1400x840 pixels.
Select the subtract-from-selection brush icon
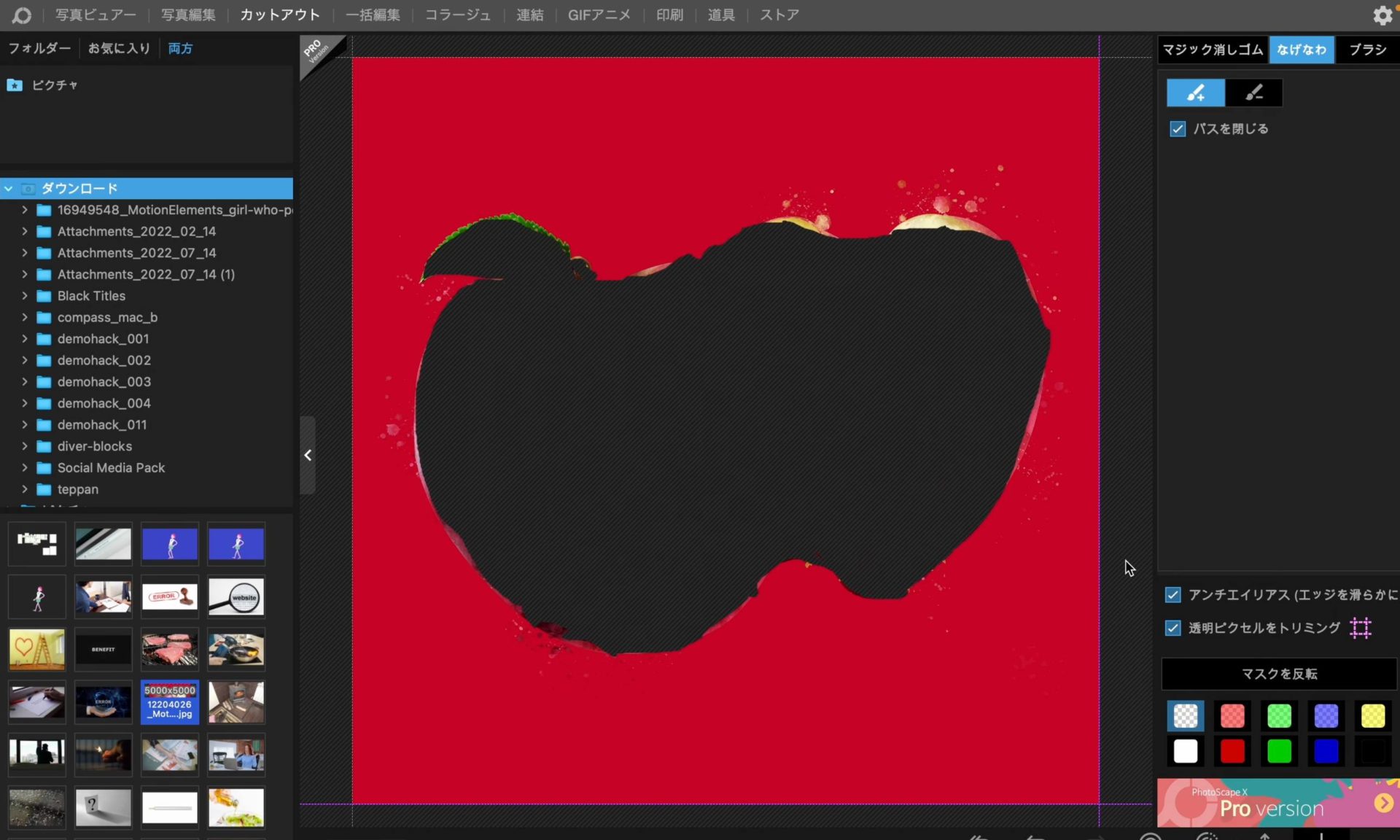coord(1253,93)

◇ ◇ ◇ ◇ ◇

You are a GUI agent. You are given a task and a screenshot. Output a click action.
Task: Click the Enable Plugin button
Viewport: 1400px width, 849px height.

◇ ◇ ◇ ◇ ◇

• [Problem description]
Write out exactly the lines that fall from the line with "Task: Click the Enable Plugin button" to the line with "Viewport: 1400px width, 849px height." in the records above, keeping both ends.

• [Result]
Task: Click the Enable Plugin button
Viewport: 1400px width, 849px height.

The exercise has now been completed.